(Collected data)
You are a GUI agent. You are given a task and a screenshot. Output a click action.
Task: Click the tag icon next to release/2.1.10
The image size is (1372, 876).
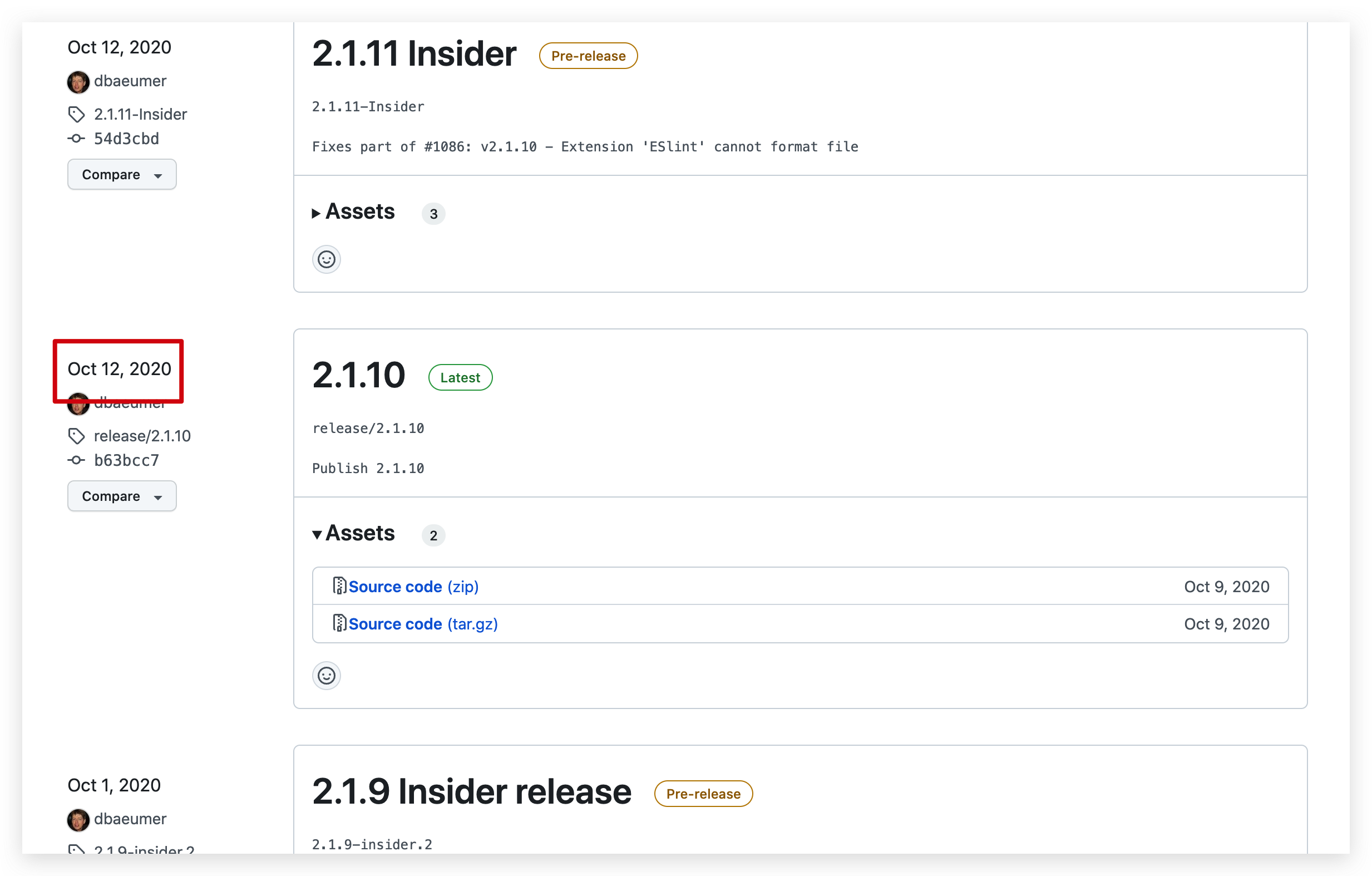tap(76, 436)
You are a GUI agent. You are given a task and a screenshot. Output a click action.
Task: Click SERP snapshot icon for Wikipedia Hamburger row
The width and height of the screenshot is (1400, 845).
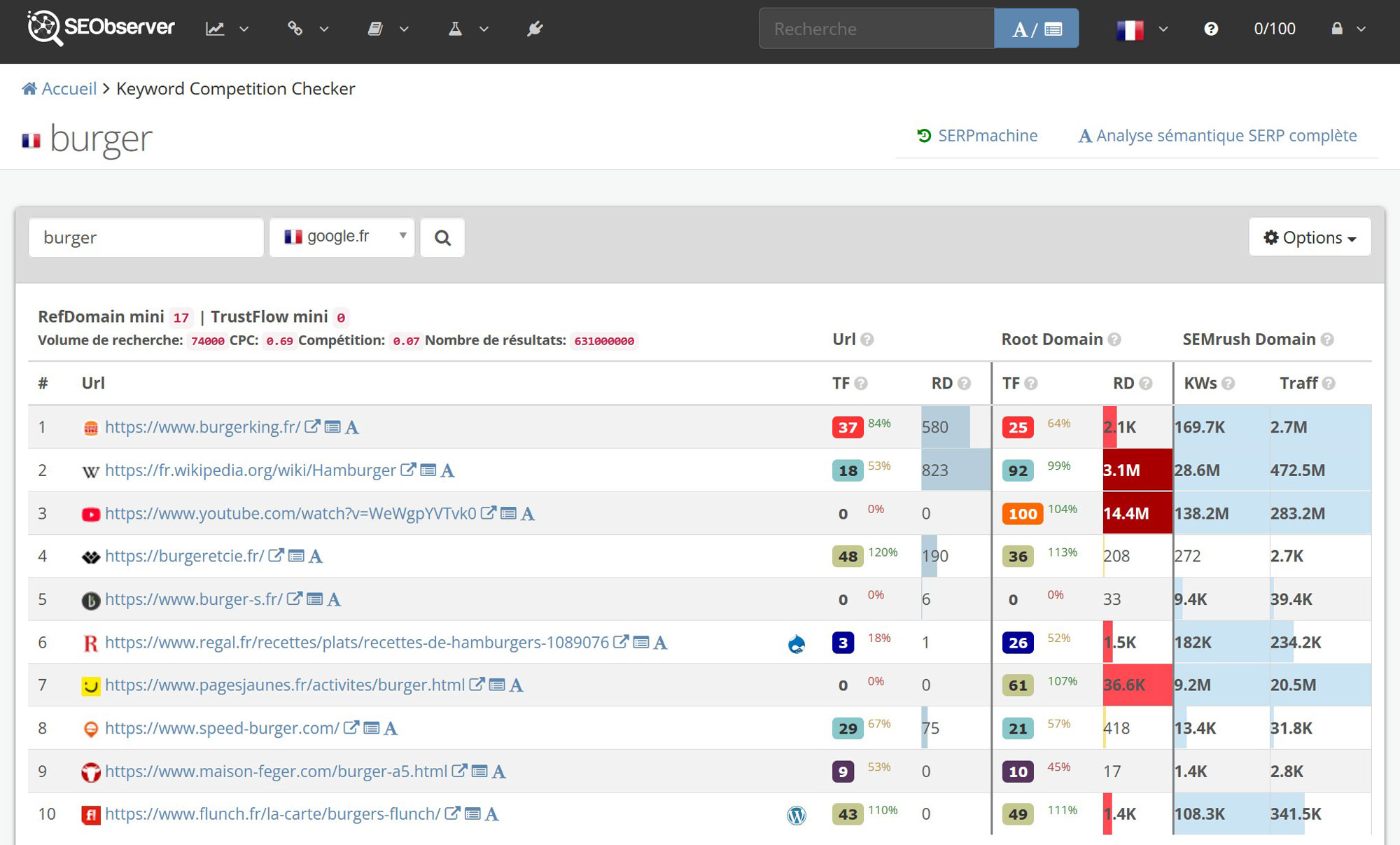coord(428,470)
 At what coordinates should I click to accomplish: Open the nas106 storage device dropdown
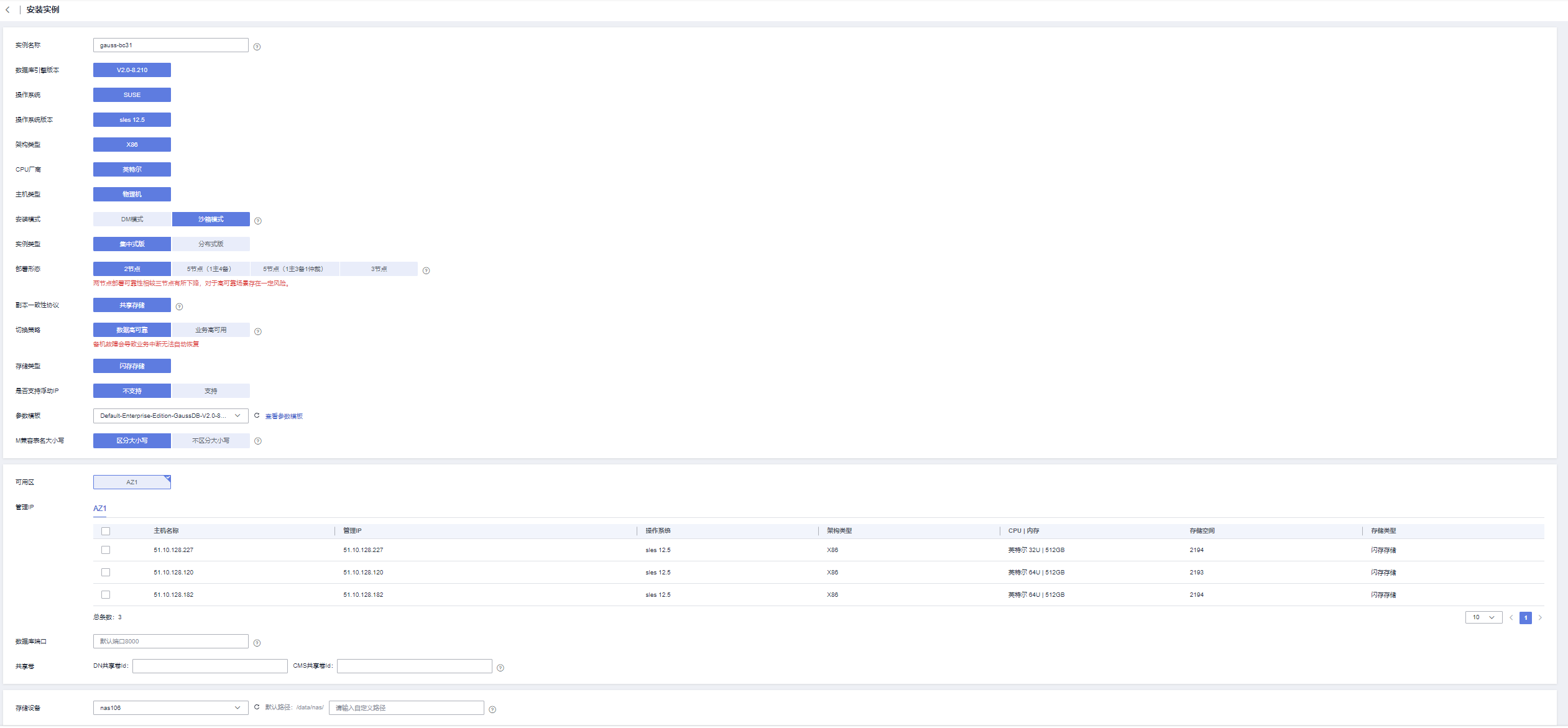click(x=170, y=708)
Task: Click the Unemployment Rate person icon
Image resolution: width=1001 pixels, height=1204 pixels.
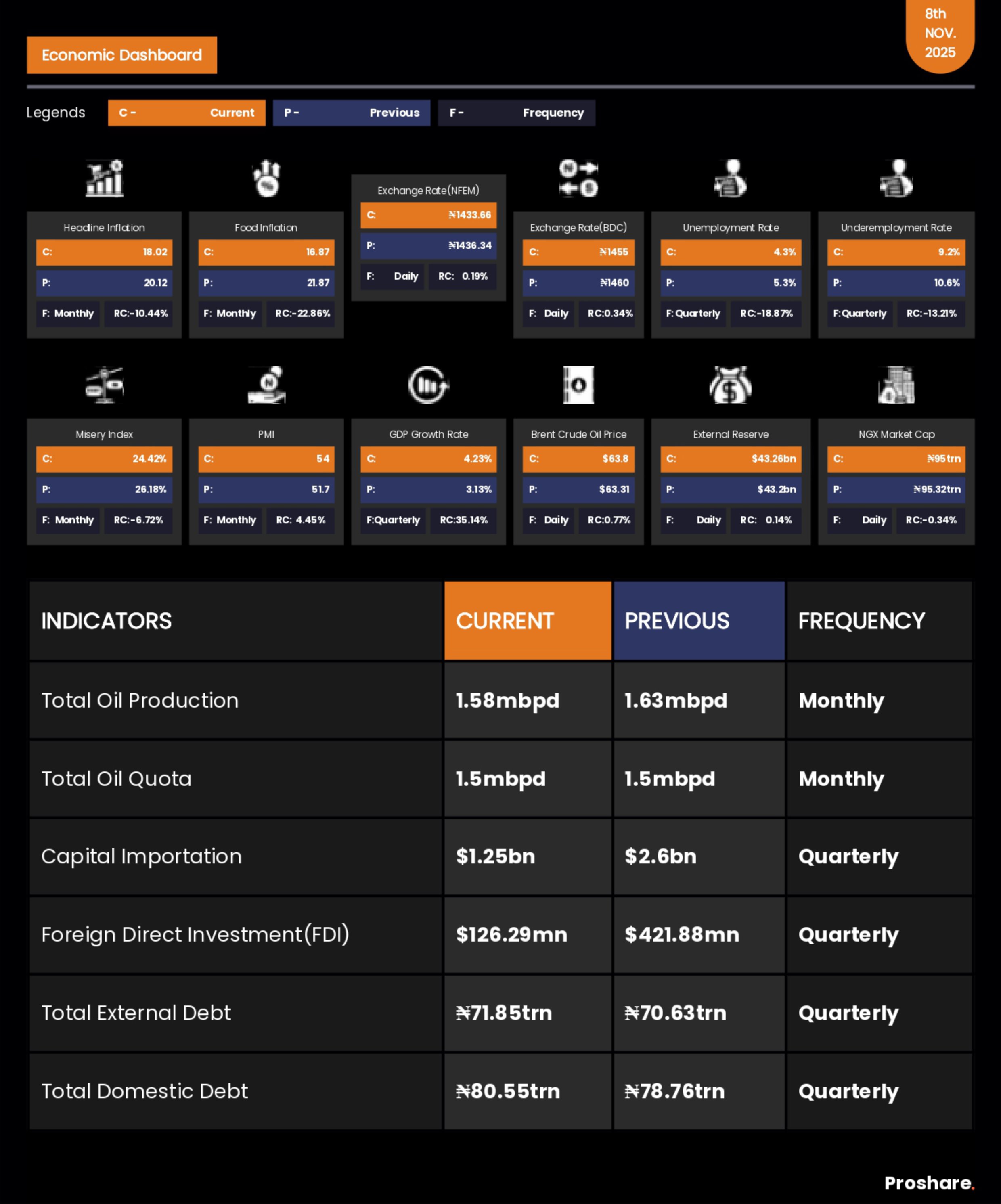Action: pos(731,178)
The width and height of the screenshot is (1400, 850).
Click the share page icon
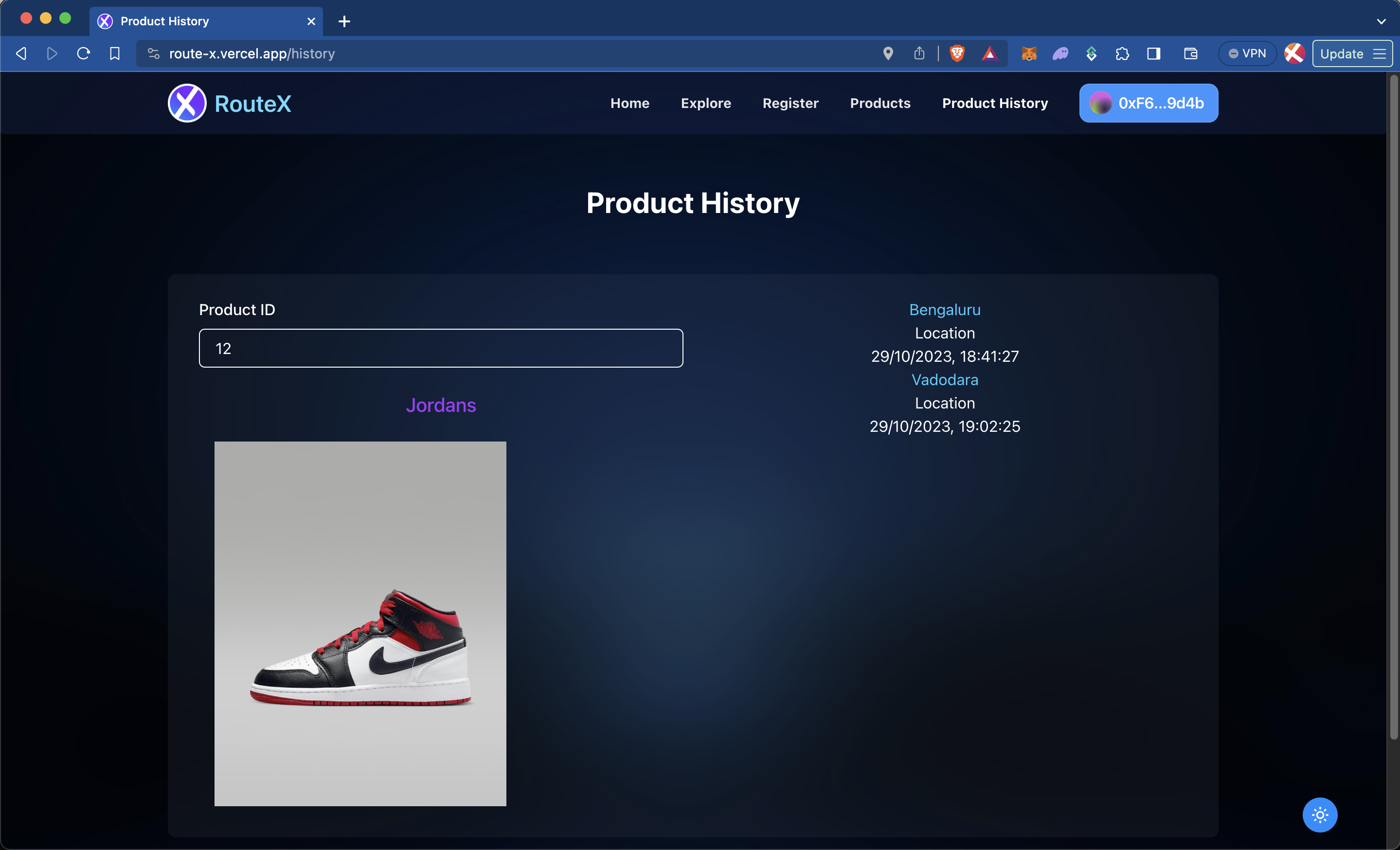tap(919, 53)
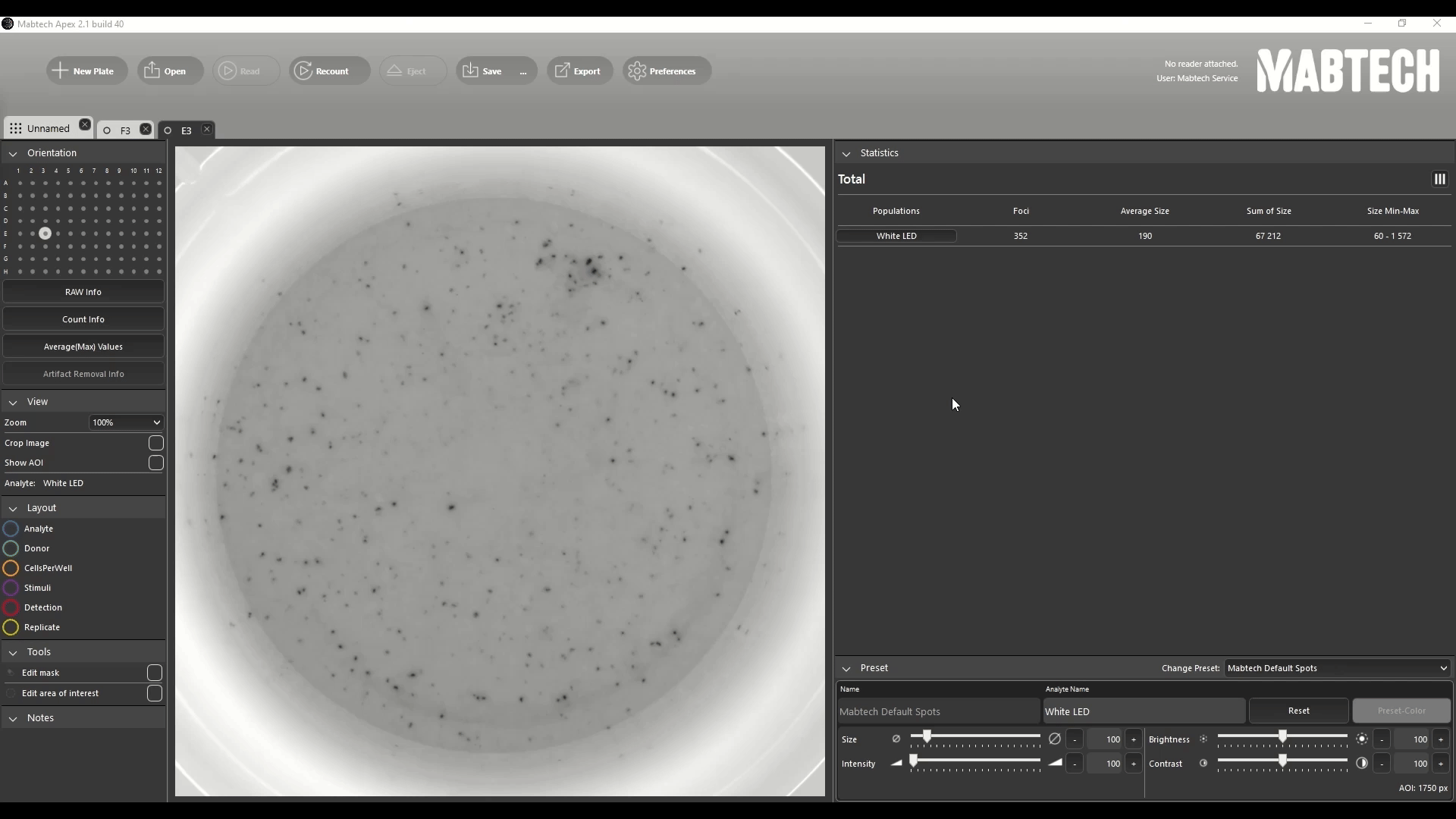This screenshot has height=819, width=1456.
Task: Enable Crop Image
Action: pos(155,443)
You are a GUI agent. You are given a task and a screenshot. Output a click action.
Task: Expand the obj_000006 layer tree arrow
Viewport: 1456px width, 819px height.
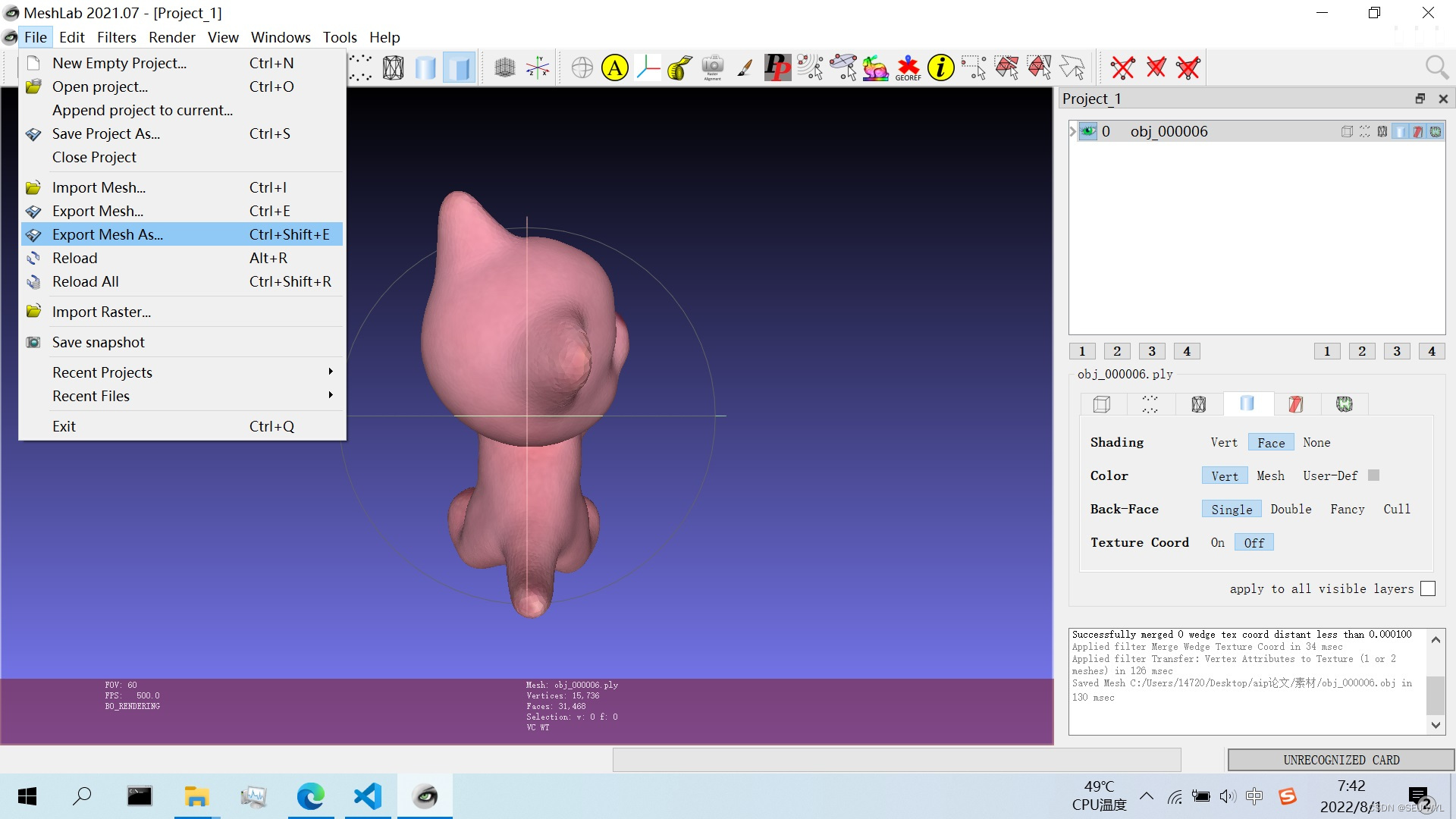click(x=1073, y=131)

• Directions: Without changing a word, retype the data above and omit its pictures.

• Answer:
You are a GUI agent. You are given a task and a screenshot. Output a click action.
Task: Click the tag icon next to release/2.1.10
The image size is (1372, 876).
tap(76, 436)
You are a GUI agent. You are given a task and a screenshot. Output a click action.
Task: Click SERP snapshot icon for Wikipedia Hamburger row
The width and height of the screenshot is (1400, 845).
coord(428,470)
 At what coordinates should I click to accomplish: Open the nas106 storage device dropdown
click(x=170, y=708)
Task: Click the Unemployment Rate person icon
Image resolution: width=1001 pixels, height=1204 pixels.
Action: pos(731,178)
The width and height of the screenshot is (1400, 850).
Click the share page icon
tap(919, 53)
This screenshot has height=819, width=1456.
Task: Enable Crop Image
Action: pos(155,443)
You are a GUI agent. You are given a task and a screenshot. Output a click action.
Task: Expand the obj_000006 layer tree arrow
Viewport: 1456px width, 819px height.
click(x=1073, y=131)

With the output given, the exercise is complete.